In the records below, take the line with "You are a computer-use" and all lines after it, and copy them exactly, pictures excluded.

*Stored items*.

Start of Block

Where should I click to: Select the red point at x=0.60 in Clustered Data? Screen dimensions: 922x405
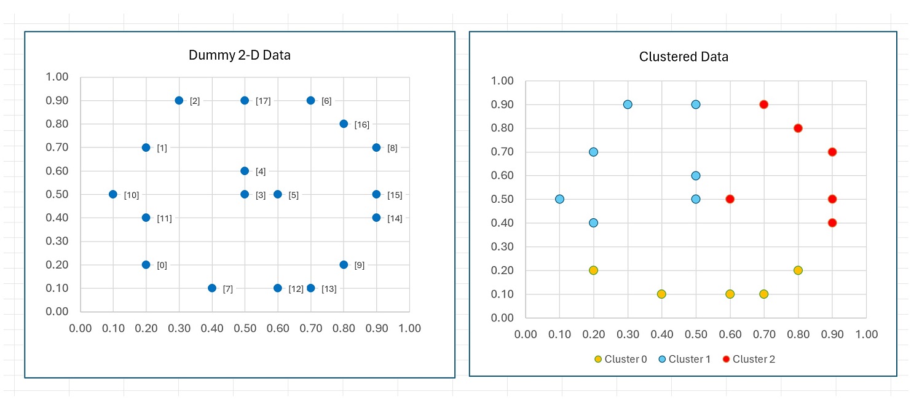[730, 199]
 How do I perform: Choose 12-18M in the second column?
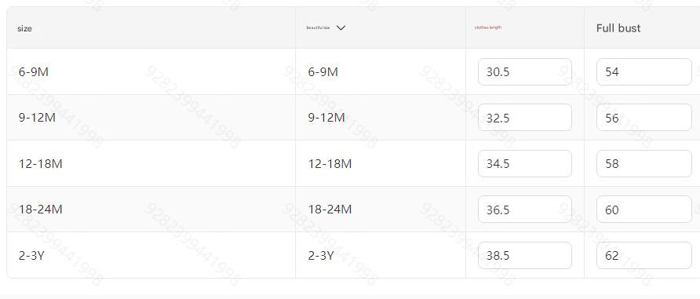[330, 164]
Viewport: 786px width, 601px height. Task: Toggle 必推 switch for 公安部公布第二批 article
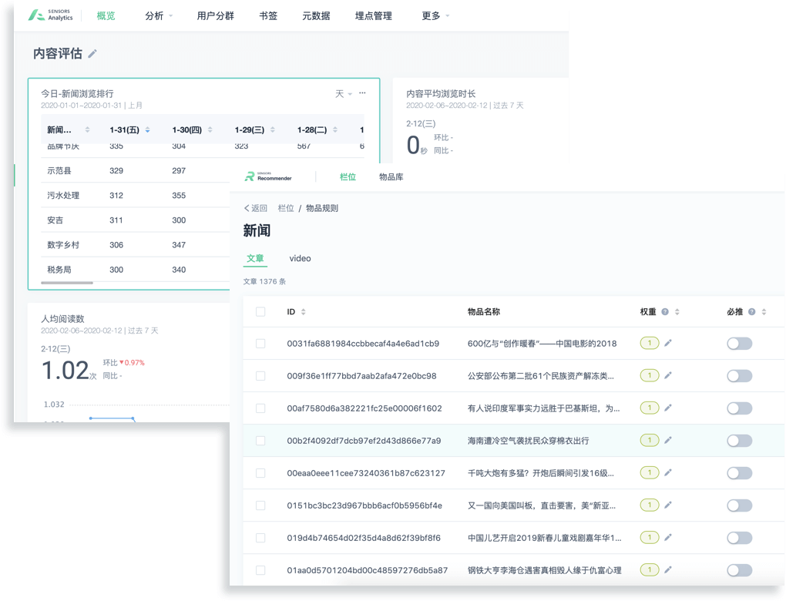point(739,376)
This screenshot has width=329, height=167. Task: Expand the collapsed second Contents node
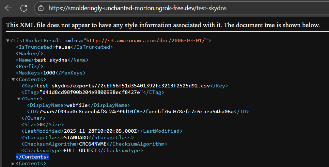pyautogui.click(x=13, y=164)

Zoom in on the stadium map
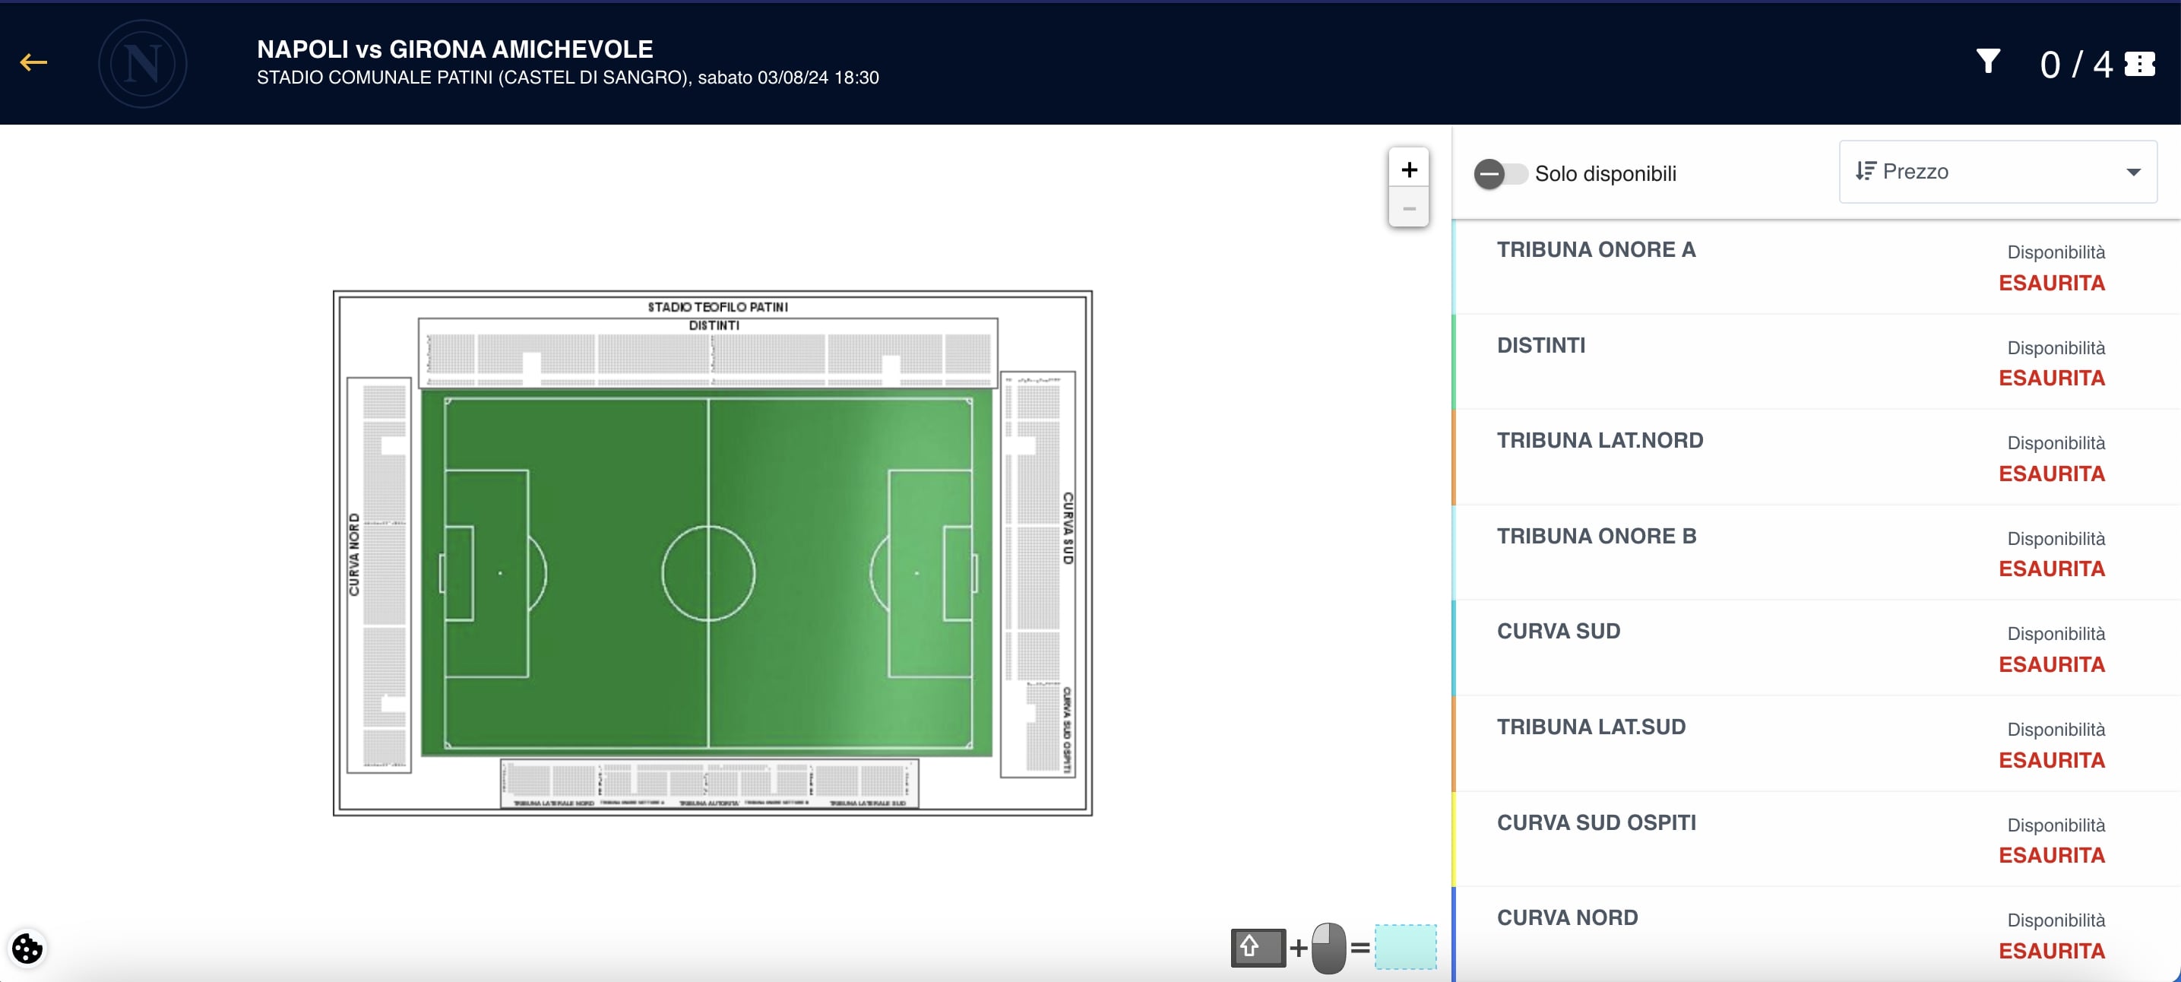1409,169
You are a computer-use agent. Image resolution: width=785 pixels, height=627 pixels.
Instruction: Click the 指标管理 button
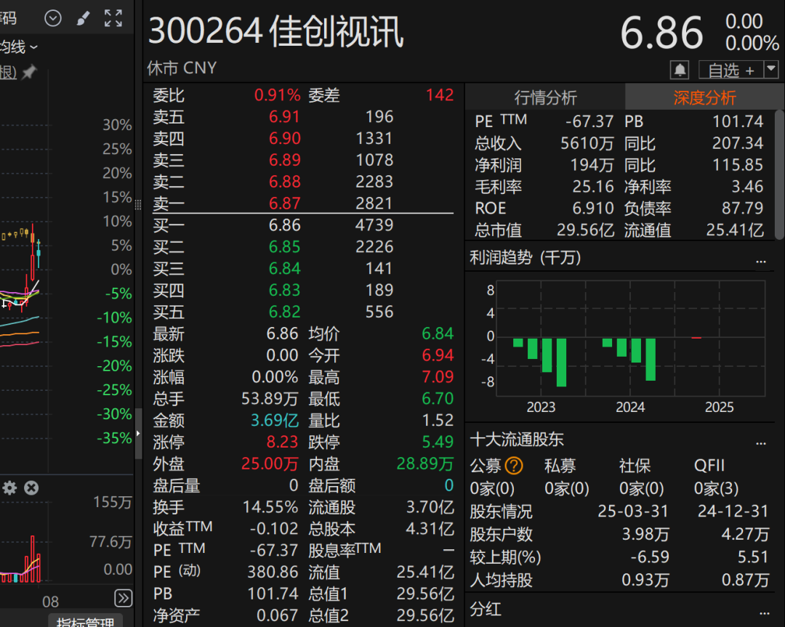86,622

End of Block

*Exercise output*.
You are a computer-use agent. Image resolution: width=785 pixels, height=627 pixels.
Instruction: Click the 指标管理 button
86,622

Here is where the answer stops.